Source records =
###
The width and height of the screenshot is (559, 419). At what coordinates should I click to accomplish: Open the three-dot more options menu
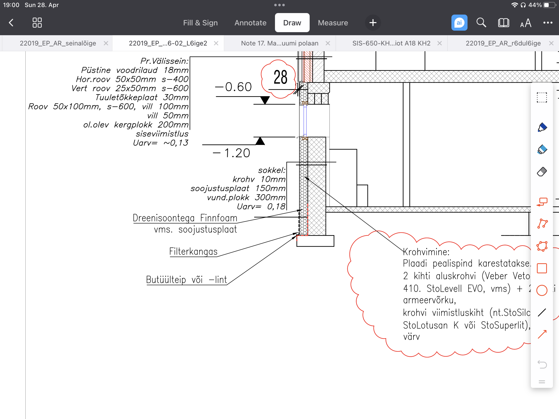pyautogui.click(x=548, y=23)
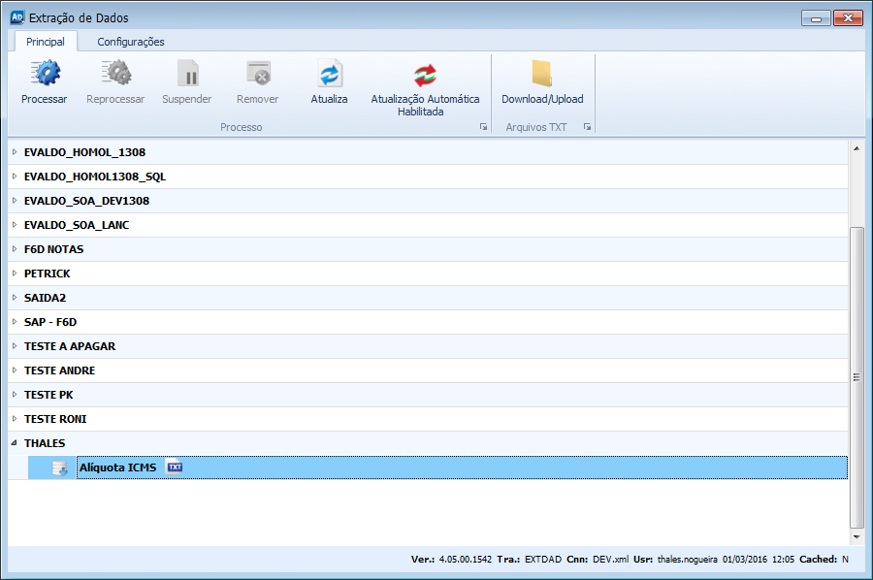The height and width of the screenshot is (580, 873).
Task: Expand the SAP - F6D group
Action: 15,322
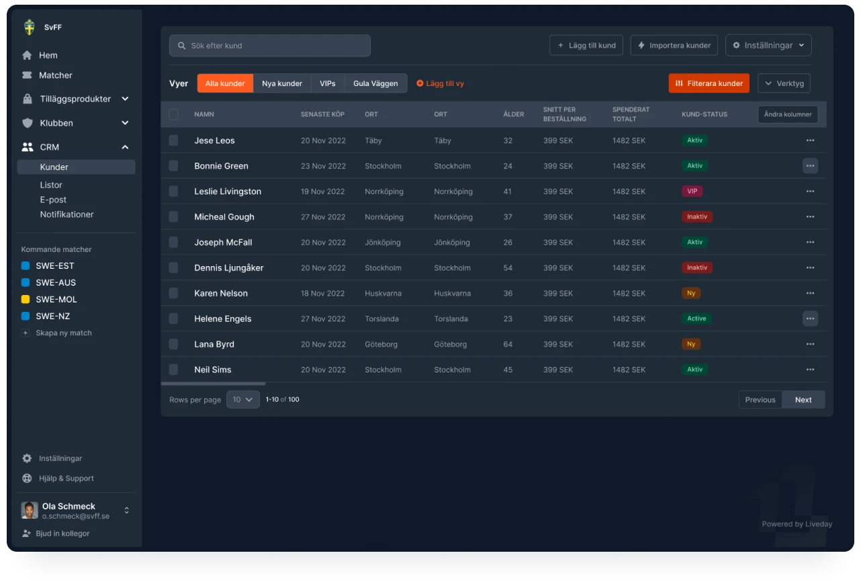Viewport: 861px width, 586px height.
Task: Tick the checkbox for Karen Nelson
Action: (173, 293)
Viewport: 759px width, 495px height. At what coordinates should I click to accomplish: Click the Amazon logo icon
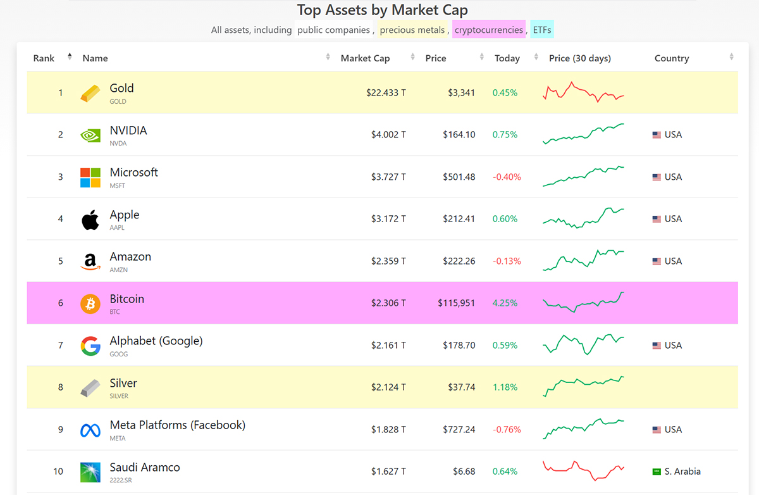tap(90, 261)
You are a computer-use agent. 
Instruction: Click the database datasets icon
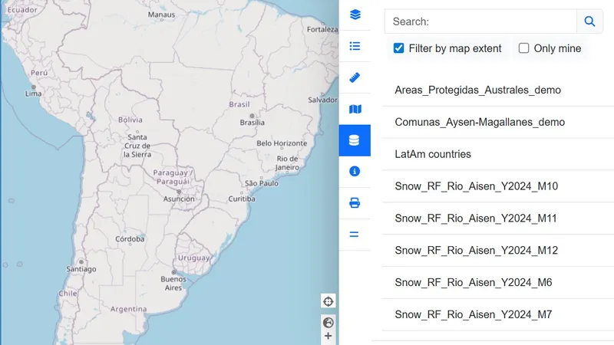355,140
###
Request = Please count the lines in the items above that contain the word "coordinates", and give only that number.

Task output = 2